**Task**
Please copy word for word the lines of the material below, starting with the line that contains "has height=1864, width=860." and continuing through the line that contains "Looking at the image, I should click on (180, 742).". Reproduce only those lines.
▼
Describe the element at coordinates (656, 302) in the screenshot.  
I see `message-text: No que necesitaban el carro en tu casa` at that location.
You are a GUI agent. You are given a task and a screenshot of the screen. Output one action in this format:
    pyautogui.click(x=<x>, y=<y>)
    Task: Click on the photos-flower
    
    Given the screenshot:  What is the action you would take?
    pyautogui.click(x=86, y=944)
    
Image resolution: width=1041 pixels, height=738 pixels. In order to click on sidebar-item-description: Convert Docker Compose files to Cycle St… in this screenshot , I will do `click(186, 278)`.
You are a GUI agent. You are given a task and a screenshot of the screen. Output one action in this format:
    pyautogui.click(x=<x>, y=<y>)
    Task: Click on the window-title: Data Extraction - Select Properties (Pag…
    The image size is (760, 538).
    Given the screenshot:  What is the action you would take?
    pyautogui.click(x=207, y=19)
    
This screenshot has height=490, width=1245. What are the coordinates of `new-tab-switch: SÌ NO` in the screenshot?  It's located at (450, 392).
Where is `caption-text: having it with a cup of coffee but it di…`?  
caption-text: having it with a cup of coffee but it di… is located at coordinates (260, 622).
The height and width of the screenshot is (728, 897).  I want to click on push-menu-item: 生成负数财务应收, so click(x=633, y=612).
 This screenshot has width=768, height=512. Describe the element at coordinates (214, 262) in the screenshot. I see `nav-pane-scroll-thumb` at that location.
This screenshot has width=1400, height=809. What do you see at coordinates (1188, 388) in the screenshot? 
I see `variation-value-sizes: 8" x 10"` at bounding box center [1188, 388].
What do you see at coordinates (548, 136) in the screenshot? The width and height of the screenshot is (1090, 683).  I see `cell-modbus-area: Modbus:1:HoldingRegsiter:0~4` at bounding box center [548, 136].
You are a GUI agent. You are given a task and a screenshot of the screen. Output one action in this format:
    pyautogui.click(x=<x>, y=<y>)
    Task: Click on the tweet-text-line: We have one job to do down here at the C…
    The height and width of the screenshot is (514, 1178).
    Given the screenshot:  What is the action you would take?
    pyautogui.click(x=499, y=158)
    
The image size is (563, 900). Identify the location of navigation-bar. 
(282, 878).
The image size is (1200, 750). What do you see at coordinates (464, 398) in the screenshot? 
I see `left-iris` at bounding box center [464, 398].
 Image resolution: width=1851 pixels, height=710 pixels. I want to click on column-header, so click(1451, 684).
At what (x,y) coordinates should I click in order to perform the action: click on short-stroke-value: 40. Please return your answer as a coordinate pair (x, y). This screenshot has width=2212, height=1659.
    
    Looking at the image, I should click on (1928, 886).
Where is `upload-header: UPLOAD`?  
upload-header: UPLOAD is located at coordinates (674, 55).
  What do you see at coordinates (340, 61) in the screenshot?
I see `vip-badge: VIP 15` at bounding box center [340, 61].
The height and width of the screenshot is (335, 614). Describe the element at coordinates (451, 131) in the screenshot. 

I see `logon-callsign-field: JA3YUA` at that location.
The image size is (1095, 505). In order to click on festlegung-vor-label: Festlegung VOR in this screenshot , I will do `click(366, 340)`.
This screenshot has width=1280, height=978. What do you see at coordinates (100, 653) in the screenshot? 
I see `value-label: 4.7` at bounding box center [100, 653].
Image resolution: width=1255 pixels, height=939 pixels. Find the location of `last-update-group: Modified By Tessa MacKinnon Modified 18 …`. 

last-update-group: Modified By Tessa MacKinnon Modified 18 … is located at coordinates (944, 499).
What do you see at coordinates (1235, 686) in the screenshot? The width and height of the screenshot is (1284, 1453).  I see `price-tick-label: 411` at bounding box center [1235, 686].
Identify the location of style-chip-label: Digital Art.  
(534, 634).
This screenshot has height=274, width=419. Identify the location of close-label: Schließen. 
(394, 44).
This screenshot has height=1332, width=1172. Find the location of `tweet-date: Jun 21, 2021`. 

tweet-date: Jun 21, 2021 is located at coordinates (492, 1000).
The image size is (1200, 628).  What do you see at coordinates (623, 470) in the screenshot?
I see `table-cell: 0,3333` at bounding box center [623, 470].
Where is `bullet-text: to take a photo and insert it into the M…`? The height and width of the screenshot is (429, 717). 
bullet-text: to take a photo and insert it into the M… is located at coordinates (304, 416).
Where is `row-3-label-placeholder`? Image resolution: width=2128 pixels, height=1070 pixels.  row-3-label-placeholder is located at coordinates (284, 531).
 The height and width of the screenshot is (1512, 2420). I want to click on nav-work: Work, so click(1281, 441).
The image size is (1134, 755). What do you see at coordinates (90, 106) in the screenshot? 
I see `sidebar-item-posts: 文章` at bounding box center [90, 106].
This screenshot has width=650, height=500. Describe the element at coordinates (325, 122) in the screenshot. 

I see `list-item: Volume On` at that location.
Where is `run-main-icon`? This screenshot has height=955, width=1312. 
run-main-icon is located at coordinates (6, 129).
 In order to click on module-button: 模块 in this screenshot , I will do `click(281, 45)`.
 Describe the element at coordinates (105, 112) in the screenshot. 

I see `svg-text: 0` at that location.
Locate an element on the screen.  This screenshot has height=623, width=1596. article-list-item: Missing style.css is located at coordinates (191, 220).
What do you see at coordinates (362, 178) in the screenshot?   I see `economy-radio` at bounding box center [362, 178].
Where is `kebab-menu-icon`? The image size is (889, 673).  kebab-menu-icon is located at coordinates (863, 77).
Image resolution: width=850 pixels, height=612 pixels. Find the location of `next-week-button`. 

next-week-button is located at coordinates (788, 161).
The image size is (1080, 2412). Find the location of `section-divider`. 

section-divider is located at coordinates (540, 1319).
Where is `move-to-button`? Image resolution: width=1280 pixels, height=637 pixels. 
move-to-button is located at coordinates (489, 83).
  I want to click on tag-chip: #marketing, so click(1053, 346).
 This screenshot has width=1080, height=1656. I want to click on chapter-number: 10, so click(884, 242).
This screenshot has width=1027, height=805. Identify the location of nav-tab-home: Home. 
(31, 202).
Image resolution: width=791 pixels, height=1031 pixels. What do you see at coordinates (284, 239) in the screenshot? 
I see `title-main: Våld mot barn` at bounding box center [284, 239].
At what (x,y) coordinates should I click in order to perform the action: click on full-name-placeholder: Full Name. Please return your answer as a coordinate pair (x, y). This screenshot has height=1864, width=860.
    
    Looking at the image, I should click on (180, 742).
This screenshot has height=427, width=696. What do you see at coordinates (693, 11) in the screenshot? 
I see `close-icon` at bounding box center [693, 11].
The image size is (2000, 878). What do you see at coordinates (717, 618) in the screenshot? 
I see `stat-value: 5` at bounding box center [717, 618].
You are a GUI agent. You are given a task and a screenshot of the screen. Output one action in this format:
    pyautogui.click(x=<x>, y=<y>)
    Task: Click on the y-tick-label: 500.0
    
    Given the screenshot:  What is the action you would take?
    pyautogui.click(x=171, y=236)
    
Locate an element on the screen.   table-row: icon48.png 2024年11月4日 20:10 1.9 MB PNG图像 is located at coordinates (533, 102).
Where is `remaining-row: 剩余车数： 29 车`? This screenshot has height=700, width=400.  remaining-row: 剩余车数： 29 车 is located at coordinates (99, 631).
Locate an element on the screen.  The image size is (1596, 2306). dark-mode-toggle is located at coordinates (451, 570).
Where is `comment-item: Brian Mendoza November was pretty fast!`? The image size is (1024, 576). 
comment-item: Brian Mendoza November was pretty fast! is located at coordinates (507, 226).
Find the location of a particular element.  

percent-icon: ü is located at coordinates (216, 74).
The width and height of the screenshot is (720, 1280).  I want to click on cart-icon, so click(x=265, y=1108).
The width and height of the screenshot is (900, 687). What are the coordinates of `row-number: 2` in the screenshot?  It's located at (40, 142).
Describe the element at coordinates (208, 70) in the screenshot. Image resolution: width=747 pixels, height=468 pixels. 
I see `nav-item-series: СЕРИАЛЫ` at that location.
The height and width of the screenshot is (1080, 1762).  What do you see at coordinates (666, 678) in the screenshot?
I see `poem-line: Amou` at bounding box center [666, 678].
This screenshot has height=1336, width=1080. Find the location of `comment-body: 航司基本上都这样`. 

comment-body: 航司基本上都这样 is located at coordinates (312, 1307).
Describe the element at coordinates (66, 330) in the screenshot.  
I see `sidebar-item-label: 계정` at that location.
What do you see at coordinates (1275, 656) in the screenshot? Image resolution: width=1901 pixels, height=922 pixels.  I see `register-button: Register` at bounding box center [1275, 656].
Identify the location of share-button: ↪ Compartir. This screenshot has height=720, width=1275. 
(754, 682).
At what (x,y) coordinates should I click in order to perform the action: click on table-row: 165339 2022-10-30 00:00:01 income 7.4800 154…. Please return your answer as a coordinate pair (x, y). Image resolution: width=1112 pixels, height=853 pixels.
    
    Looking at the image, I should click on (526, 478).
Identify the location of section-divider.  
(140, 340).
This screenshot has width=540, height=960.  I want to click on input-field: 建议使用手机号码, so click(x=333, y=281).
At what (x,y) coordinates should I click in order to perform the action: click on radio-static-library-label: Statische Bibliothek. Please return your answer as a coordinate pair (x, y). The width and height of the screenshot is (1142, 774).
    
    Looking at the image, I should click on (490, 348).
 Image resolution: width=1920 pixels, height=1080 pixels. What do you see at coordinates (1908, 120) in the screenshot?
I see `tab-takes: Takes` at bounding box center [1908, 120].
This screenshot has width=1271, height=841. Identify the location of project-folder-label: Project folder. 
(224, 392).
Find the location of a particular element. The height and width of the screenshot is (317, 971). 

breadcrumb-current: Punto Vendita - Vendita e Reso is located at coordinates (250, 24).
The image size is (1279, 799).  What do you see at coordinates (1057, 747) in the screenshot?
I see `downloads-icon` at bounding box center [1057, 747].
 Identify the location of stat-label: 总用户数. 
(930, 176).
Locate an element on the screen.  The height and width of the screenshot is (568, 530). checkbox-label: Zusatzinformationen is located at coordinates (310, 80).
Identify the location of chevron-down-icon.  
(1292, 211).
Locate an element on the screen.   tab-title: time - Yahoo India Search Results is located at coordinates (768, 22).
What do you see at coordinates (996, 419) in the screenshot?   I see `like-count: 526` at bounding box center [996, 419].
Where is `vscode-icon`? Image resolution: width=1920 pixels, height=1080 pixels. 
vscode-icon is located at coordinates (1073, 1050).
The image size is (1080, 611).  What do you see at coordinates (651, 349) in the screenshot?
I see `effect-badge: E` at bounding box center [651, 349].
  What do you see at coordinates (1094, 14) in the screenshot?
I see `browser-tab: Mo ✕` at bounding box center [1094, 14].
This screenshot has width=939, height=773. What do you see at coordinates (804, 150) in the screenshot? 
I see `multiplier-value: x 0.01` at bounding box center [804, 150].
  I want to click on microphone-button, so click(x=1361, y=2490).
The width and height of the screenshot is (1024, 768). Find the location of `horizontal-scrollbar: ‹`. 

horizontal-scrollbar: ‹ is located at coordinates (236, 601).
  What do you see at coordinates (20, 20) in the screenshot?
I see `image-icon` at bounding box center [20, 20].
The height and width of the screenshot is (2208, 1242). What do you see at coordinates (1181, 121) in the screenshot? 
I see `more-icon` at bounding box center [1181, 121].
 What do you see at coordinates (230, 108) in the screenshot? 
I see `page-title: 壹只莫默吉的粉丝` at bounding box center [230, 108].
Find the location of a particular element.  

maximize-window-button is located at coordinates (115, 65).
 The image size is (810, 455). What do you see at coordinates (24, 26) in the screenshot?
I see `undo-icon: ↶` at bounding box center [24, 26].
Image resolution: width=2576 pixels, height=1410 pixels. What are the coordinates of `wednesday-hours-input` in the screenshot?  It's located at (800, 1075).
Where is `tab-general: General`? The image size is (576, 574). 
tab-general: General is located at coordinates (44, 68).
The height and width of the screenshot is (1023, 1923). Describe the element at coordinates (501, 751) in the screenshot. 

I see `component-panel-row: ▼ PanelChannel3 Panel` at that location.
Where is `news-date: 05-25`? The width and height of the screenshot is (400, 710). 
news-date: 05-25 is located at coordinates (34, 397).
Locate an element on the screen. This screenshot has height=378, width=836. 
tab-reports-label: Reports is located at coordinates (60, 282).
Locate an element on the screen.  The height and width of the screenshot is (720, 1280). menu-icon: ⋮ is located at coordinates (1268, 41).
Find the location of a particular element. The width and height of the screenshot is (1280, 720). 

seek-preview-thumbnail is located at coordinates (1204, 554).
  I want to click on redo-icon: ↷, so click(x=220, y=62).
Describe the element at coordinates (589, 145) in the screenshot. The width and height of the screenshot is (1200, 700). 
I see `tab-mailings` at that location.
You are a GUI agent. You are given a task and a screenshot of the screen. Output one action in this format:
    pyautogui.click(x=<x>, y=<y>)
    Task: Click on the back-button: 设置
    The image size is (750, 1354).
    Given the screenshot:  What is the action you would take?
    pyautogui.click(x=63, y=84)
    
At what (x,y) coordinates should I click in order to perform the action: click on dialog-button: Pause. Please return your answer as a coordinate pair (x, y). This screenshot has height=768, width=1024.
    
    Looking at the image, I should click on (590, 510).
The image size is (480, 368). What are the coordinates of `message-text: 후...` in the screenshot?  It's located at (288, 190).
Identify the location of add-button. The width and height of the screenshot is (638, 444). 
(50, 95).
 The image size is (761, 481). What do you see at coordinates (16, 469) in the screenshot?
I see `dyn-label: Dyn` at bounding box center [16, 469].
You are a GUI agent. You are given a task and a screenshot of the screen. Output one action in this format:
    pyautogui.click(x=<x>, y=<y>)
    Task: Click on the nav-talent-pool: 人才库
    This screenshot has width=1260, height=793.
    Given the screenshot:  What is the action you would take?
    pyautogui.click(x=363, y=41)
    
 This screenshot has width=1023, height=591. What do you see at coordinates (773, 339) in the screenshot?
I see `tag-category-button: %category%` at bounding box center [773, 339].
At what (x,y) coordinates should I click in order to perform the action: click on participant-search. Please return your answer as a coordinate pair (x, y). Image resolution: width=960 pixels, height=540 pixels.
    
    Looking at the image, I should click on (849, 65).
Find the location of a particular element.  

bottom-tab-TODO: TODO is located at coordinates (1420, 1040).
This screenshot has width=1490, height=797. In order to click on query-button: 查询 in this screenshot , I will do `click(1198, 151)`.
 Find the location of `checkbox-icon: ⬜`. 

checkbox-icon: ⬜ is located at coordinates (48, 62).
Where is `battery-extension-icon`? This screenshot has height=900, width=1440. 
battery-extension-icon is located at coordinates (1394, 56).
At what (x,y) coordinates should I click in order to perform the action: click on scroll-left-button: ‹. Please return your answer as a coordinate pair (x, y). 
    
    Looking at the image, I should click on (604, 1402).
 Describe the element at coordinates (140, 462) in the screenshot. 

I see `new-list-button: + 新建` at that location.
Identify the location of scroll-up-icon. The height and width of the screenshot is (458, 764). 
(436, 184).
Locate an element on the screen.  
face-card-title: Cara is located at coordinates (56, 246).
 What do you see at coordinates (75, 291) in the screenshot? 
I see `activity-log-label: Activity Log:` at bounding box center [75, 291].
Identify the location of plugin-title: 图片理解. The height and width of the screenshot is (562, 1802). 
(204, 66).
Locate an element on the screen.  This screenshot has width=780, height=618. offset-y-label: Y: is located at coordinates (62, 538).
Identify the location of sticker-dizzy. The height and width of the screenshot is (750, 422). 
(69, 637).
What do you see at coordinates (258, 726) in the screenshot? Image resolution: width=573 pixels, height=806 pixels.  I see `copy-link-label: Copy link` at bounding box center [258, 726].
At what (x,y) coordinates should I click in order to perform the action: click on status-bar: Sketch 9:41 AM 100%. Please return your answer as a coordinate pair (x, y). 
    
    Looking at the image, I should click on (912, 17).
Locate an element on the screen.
▲
**Result of the exercise**
At what (x,y) coordinates should I click in order to perform the action: click on full-name-placeholder: Full Name. Please return your answer as a coordinate pair (x, y). This screenshot has height=1864, width=860.
    
    Looking at the image, I should click on (180, 742).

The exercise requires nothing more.